Do the EMR 5.0 Spark clusters come preconfigured with the library and
access credentials for redshift access?
No , EMR doesn't provide this library from databricks.
To access Redshift :
Connectivity to Redshift doesn't require any IAM based authentication. It simply requires the EMR cluster (master/slave IP's or EMR master/slave SG's) whitelisted in Redshift's security group on its default port 5439 .

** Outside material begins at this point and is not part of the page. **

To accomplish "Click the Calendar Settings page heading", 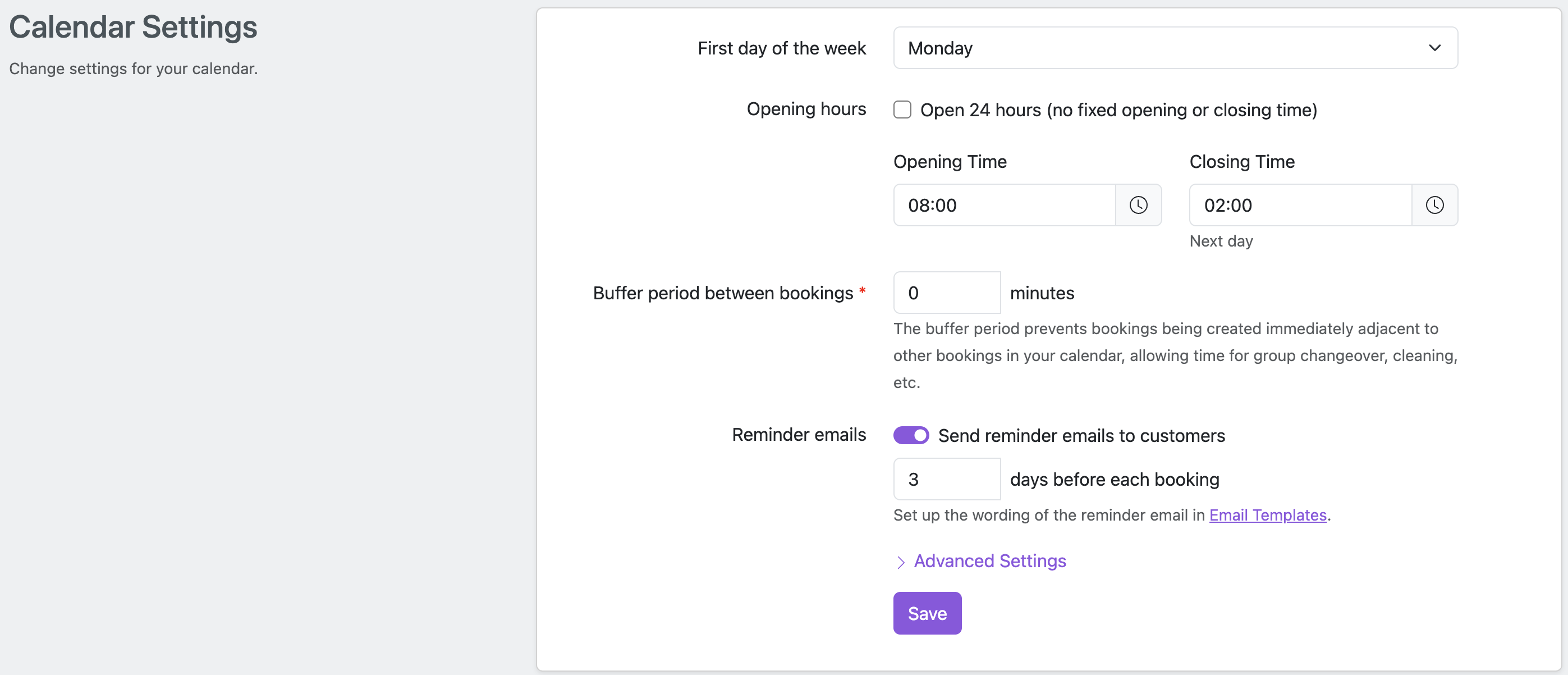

Now since the Spark executors run the COPY / LOAD commands based on spark commands and these commands require access to S3, you would need to configure IAM credentials mentioned here: https://github.com/databricks/spark-redshift#aws-credentials
To access S3 from EMR:
EMR nodes by default assume an IAM instance profile role called EMR_EC2_DefaultRole and permissions on this role define what EMR nodes and its entities (using InstanceProfileCredentialsProvider) can have access to. So you may use the 4th way mentioned in the documentation. The (AccessKey , SecretKey , Tokens) can be retrieved like the following and can be used as an Option or Parameter(temporary_aws_access_key_id , temporary_aws_secret_access_key , temporary_aws_session_token )
https://github.com/databricks/spark-redshift#parameters
//Get cred's from IAM instance profile
val provider = new InstanceProfileCredentialsProvider()
val credentials: AWSSessionCredentials = provider.getCredentials.asInstanceOf[AWSSessionCredentials]
val token = credentials.getSessionToken
val awsAccessKey = credentials.getAWSAccessKeyId
val awsSecretKey = credentials.getAWSSecretKey
The EMR_EC2_DefaultRole should have permissions to Read/Write on S3 object being used as tempdir.
Finally, EMR does include Redshift's JDBC drivers on /usr/share/aws/redshift/jdbc
which can be used in spark's driver and executor classpaths(--jars
).